With abilities, you get intimidate (lowers the foe's attack by one stage), flash fire (gives immunity t fire attacks, and when hit by fire it will boost the power of fire-type attacks to 1.5x, meaning you could switch in on a fire attack and ruin your foe's day) and the hidden ability justified (each time you are hit by a dark-type attack, including each hit of a multi-hit attack, by one stage). Three decent abilities, but the only really problem is being mono-fire-type attack, meaning it's easy to see a way around you, and you get too little in terms of STAB. Since many later Pokemon got new types, this could leave Growlithe and Arcanine behind...

Straight away you start off with bite (base 60 physical dark and flinch chance) and roar (low priority but removes the foe from battle). By level up you soon get ember (fairly weak fire special attack with chance to burn) and leer, which drops the foe's defence by a stage. Odour sleuth negates all enemy evasion changes and makes it possible for fighting and normal attacks to hit a ghost-type Pokemon, and helping hand offers increased damage output to a partner in multi-battles that is pretty much wasted on Growlithe/Arcanine since this is probably the damage dealer...

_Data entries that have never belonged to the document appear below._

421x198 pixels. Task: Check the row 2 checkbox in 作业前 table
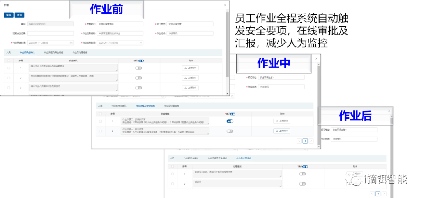9,78
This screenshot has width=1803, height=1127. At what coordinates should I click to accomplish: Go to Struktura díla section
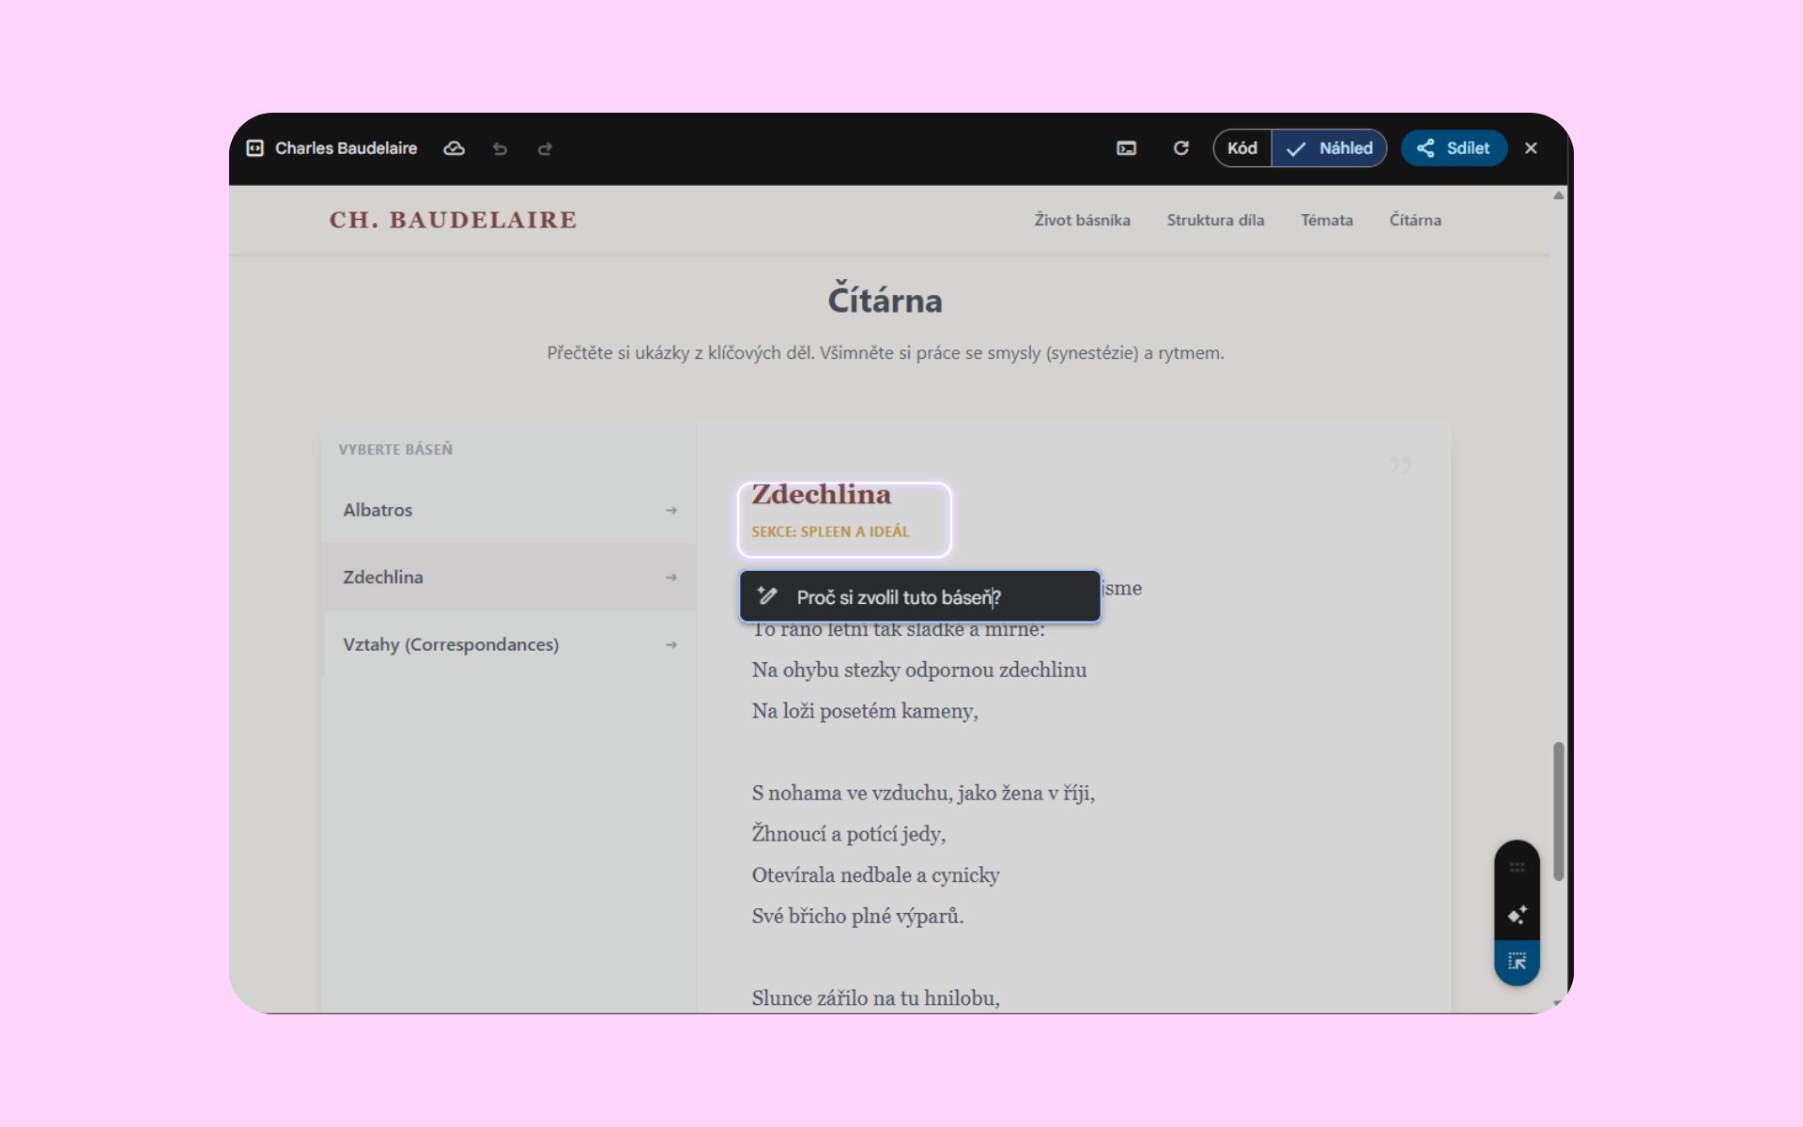point(1215,220)
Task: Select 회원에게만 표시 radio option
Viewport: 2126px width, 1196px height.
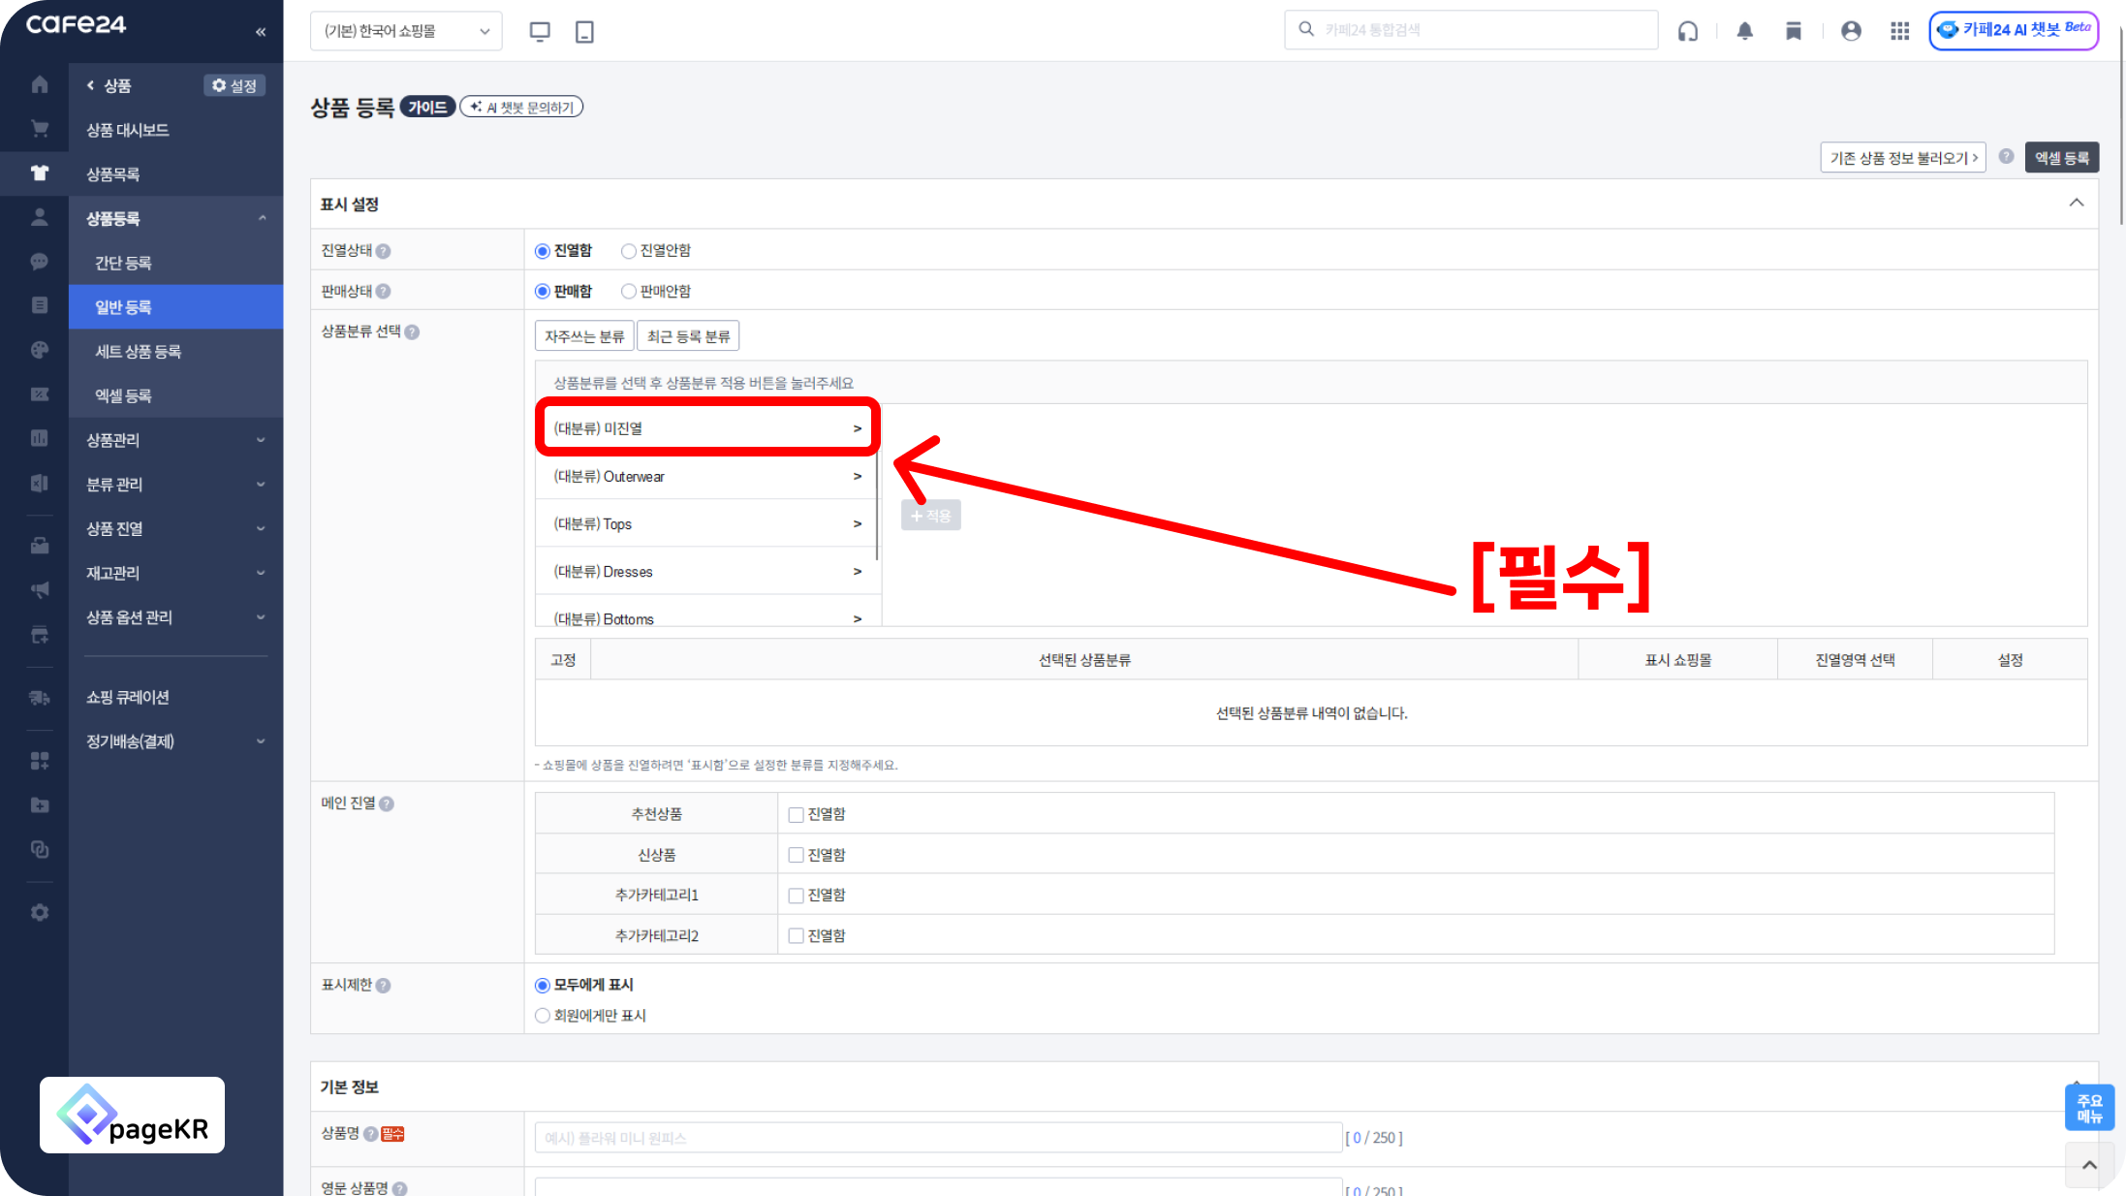Action: coord(543,1016)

Flame wheel is a decent STAB attack (60 physical, 100 accuracy) but fire fang (65 physical, 95 accuracy) offers a different option very soon afterwards. In between is reversal, which deals more damage the more damaged you are, so at 0-4% HP this attack is devastating at base 200 as a physical fighting move. Take down is a double edged sword (normal-type base 90 physical) since it carries recoil damage that can mess you up a bit. Flame burst is worth considering if you prefer the special side of things (base 70 with STAB and full accuracy), and has additional bonus in multi-battles of secondary 'splash' damage across adjacent Pokemon to the target. Agility could be useful as setup, boosting your speed and facilitating a sweep if you know you have the turn to use it (or carry a focus sash and run reversal).

I've extolled the virtues of retaliate quite often, so moving on you get flamethrower (base 95 STAB special with a chance to burn and 100 accuracy), which is followed by crunch (base 80 dark physical which can lower the opponent's defence) and then heat wave (base 95 special STAB, hits all foes and breaks rocks in the background but lower accuracy than flamethrower). The last two moves by level up are very powerful physical attacks but have drawbacks. The first is the dragon-type move outrage, which hits for 2 or 3 turns at base 120 but then leaves you confused, whilst the last is flare blitz, base 120 STAB physical with recoil. Not something to immediately reject, but take the negatives into account.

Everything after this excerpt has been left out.